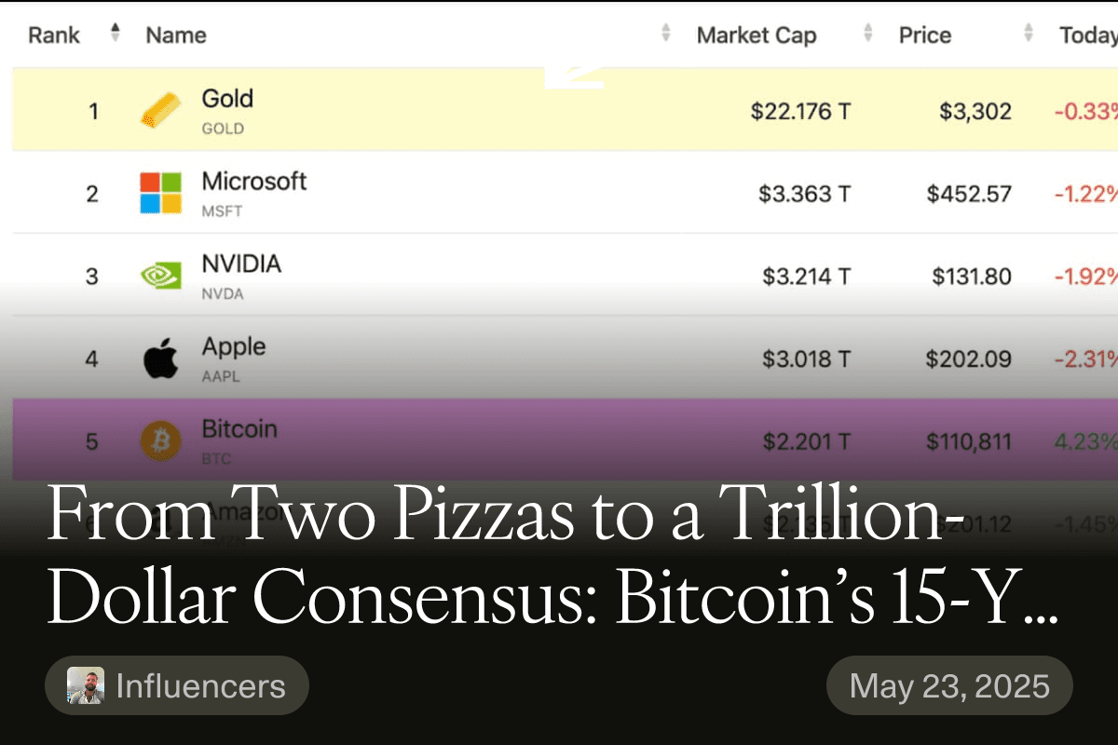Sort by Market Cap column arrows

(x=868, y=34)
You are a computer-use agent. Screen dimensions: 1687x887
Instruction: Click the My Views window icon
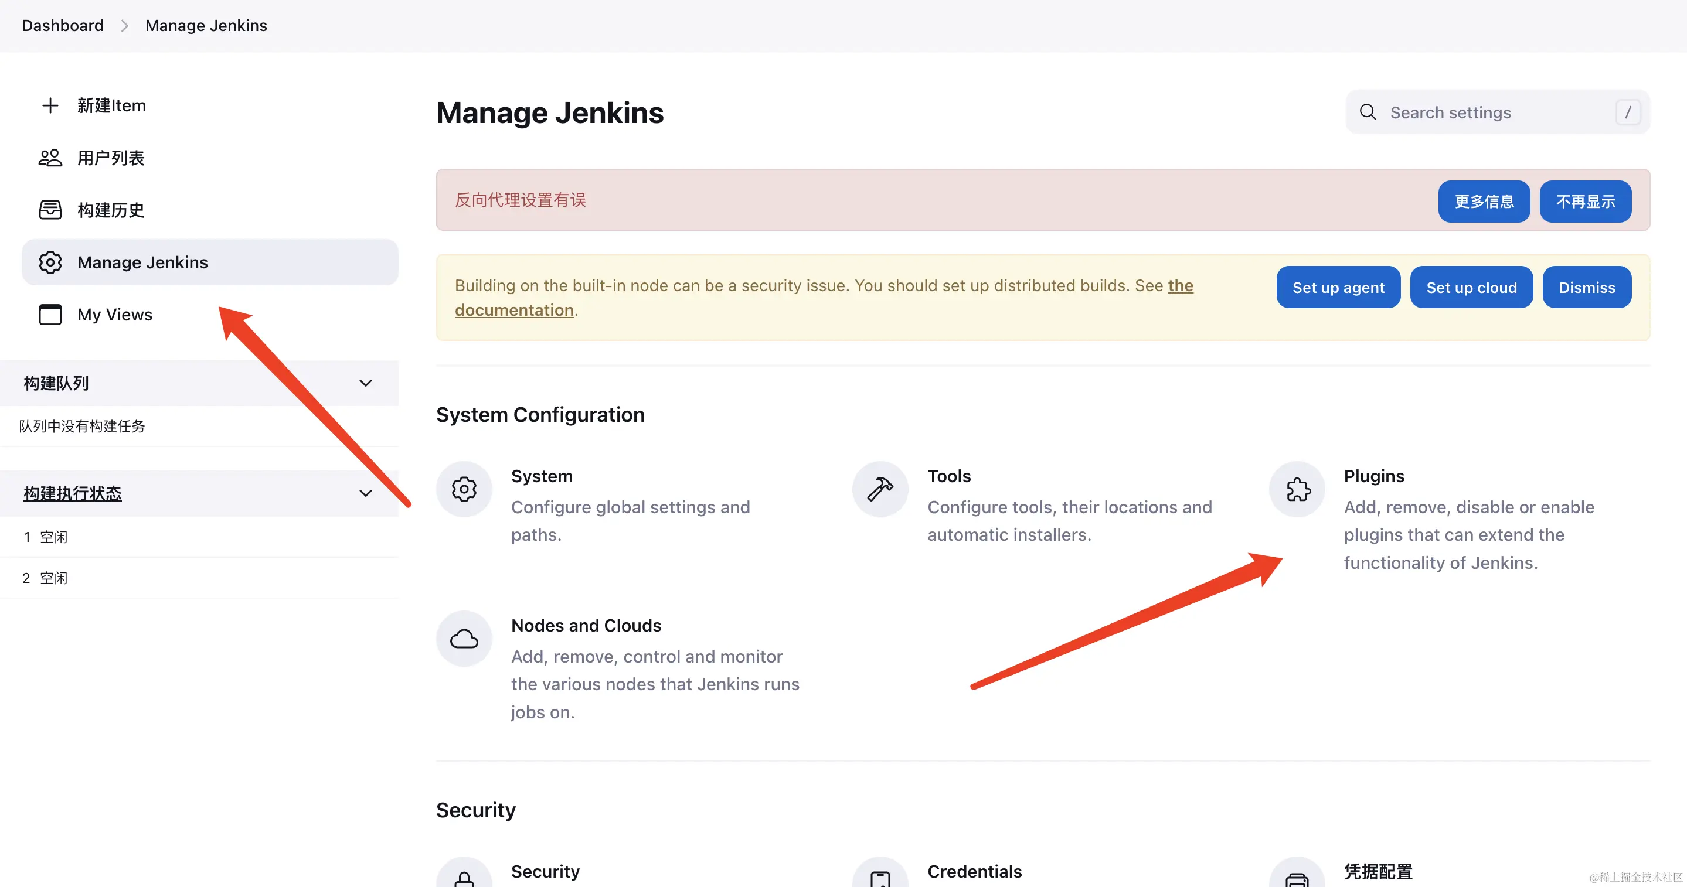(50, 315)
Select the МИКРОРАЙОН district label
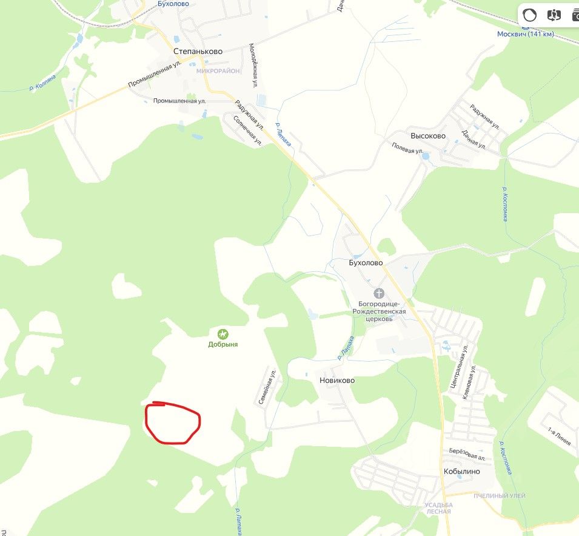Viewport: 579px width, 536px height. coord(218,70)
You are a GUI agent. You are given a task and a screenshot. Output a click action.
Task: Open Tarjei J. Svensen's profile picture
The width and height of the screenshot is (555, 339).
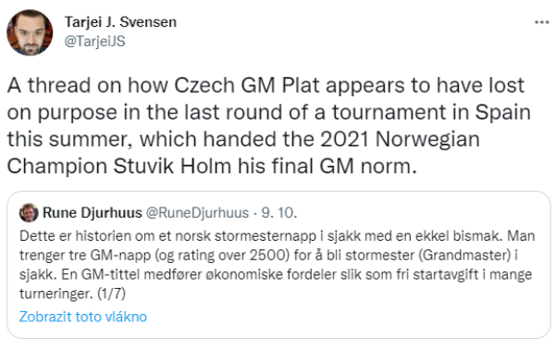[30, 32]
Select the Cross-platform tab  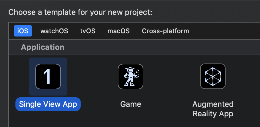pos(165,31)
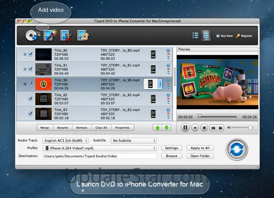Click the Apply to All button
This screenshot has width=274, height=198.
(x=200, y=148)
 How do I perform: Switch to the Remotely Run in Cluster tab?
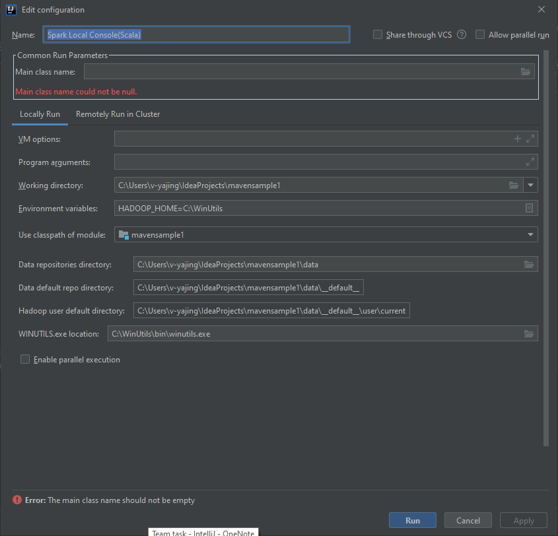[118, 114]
= = = =
▸ **REQUIRED TASK**: Rewrite everything from the start of the entries down to the line containing "Viewport: 579px width, 536px", substituting "toolbar button" for "window icon" and keeping all else the same. Omit the pictures from your answer.

▸ **FULL SOLUTION**:
Sort by Market Cap column arrows

(x=868, y=34)
You are a computer-use agent. Screen dimensions: 1687x887
Instruction: Click the My Views toolbar button
(50, 315)
Select the МИКРОРАЙОН district label
Viewport: 579px width, 536px height. coord(218,70)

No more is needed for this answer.